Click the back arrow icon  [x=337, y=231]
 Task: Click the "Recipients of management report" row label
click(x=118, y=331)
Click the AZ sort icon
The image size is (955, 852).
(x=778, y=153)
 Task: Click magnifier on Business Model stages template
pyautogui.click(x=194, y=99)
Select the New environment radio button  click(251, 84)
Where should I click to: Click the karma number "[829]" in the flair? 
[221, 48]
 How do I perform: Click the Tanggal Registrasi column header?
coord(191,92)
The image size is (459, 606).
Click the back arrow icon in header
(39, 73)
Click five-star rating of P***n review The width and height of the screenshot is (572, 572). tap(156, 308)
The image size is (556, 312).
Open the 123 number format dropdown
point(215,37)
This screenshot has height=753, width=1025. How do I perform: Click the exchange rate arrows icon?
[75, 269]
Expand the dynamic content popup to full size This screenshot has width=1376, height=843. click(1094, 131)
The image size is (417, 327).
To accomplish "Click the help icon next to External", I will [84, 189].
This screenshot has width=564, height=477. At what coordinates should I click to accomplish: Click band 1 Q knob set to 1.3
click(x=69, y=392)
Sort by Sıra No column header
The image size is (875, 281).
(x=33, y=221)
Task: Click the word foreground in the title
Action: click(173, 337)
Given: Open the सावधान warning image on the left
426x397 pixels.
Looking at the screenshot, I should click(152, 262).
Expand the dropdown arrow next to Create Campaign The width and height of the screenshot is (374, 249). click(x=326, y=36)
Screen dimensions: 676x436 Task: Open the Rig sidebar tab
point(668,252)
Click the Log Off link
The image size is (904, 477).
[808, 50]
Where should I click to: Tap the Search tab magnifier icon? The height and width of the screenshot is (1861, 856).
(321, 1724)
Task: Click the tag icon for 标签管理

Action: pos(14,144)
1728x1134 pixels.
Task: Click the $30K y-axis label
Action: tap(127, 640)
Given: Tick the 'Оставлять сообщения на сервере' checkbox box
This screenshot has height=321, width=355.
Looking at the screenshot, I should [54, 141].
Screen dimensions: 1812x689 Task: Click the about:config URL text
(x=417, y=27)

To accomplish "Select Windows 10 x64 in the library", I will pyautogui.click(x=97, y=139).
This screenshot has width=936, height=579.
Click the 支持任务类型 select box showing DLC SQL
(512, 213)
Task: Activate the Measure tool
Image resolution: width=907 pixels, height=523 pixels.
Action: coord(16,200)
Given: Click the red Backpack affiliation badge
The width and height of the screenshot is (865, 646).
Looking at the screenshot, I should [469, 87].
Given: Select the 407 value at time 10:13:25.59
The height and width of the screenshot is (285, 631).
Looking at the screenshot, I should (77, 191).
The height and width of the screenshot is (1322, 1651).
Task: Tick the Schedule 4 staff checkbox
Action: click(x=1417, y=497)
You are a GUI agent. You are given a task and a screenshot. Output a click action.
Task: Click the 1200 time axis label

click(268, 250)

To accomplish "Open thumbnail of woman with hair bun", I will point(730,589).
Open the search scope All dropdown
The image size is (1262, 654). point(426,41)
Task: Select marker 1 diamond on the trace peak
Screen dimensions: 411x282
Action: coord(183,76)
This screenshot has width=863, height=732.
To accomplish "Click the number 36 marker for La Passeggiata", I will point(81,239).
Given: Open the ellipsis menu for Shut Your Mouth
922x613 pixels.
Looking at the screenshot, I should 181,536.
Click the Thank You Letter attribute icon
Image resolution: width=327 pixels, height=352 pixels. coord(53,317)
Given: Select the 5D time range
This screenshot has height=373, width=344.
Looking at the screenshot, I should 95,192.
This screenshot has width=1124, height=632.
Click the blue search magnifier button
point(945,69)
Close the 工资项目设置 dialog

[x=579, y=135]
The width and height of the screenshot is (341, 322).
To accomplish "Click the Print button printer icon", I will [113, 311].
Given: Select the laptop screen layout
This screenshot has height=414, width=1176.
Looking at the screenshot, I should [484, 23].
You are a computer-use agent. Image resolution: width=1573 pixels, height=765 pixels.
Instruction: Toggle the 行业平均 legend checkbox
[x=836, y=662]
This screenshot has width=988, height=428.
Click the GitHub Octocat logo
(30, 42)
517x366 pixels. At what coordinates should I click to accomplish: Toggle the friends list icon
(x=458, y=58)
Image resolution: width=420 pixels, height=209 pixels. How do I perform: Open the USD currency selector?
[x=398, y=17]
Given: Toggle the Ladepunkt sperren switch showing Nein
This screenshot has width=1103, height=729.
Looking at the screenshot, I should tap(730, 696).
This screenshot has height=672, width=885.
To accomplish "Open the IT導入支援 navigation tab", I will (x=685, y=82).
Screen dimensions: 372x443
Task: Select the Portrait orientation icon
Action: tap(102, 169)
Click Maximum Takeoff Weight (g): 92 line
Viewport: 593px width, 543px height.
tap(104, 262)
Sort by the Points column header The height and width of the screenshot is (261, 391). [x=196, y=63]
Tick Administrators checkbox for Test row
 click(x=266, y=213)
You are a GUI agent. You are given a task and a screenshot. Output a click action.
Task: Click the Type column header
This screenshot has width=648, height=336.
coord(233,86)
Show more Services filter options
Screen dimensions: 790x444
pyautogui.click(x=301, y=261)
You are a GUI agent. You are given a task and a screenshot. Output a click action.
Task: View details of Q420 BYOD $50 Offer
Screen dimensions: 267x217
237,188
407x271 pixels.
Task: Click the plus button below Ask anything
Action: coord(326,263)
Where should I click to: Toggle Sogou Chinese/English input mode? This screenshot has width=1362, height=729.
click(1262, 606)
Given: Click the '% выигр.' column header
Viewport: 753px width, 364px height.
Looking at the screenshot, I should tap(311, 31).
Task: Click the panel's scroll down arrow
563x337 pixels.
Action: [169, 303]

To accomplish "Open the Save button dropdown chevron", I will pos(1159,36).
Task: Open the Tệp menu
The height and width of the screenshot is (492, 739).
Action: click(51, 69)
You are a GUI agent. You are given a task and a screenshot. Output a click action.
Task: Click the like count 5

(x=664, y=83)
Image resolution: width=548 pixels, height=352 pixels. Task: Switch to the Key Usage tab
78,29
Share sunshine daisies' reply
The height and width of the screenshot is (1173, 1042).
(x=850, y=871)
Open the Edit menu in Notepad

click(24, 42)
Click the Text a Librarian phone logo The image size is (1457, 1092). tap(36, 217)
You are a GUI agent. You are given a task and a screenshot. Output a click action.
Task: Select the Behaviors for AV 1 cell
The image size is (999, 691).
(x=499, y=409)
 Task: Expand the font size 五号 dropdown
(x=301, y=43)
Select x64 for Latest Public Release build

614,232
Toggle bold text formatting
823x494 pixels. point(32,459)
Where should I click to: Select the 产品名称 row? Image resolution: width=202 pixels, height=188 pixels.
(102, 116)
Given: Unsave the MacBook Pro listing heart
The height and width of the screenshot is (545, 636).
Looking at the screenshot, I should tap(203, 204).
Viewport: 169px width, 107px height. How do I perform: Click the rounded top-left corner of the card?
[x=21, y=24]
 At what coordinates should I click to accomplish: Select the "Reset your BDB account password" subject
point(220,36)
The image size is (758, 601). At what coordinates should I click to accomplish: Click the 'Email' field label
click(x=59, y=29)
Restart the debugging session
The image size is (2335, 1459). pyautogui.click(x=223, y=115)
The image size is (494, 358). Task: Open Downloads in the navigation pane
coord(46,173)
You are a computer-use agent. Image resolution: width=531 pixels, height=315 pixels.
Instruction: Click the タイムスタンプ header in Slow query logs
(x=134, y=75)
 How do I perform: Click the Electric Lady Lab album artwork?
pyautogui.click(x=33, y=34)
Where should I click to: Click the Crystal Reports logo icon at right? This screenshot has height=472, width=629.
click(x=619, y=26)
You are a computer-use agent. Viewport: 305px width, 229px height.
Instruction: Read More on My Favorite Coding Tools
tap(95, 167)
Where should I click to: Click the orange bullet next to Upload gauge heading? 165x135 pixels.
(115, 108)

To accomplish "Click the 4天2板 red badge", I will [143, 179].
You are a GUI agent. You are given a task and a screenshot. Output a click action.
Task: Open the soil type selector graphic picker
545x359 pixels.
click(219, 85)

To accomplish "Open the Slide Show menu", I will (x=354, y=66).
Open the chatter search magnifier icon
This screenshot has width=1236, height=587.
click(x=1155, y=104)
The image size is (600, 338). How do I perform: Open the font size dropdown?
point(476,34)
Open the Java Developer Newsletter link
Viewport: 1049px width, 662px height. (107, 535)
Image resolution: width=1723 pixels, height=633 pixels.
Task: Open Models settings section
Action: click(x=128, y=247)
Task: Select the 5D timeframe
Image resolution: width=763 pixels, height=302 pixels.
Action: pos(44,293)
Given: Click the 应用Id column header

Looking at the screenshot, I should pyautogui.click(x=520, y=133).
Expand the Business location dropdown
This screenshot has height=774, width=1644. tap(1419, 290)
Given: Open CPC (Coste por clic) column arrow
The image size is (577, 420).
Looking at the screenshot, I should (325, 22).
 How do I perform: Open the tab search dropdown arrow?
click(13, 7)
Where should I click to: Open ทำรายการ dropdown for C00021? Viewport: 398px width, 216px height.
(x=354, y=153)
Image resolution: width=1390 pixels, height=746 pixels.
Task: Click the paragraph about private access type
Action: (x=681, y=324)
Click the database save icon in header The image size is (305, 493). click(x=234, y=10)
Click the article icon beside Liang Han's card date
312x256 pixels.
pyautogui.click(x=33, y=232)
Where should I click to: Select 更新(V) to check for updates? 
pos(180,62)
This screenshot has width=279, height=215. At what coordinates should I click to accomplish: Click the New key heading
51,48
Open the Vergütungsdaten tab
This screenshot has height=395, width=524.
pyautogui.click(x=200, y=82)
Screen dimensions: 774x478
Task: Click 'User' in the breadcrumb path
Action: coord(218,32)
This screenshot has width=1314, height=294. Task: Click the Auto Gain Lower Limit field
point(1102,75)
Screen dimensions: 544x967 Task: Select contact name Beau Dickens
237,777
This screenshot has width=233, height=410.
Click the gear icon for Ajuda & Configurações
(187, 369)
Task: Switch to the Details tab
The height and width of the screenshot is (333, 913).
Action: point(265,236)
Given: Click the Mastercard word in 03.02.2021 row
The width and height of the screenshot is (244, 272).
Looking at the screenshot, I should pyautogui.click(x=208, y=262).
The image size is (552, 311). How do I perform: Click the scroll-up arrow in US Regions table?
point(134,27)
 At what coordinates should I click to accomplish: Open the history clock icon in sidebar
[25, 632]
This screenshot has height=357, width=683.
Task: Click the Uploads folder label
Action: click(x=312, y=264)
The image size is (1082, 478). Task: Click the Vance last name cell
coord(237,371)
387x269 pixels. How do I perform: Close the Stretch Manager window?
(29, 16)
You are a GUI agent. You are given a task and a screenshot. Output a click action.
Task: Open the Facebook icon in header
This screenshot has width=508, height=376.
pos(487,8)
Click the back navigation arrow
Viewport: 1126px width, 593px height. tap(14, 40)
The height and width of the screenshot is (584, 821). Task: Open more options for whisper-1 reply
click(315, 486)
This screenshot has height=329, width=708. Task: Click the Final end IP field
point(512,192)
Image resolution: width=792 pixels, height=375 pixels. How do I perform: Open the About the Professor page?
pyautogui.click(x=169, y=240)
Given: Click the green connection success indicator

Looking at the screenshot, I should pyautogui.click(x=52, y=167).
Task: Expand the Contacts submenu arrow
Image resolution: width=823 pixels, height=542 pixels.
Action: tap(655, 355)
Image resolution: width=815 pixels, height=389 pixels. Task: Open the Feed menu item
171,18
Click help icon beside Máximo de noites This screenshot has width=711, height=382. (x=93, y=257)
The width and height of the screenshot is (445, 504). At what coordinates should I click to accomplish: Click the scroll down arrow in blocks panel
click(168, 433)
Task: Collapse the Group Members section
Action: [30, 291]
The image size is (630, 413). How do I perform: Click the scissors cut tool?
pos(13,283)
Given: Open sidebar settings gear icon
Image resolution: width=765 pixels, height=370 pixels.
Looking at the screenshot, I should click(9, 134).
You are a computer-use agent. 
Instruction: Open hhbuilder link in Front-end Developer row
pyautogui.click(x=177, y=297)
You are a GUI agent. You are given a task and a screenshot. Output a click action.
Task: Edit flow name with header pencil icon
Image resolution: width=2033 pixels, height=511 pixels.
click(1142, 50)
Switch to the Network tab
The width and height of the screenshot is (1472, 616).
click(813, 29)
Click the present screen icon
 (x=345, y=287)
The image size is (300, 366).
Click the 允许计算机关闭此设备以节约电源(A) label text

───

GIVEN PROBLEM:
Copy out every line from the start of the items through the line containing "pyautogui.click(x=194, y=99)", inclusive.

WRITTEN REPLY:
Click the back arrow icon  [x=337, y=231]
 Task: Click the "Recipients of management report" row label
click(x=118, y=331)
Click the AZ sort icon
The image size is (955, 852).
(x=778, y=153)
 Task: Click magnifier on Business Model stages template
pyautogui.click(x=194, y=99)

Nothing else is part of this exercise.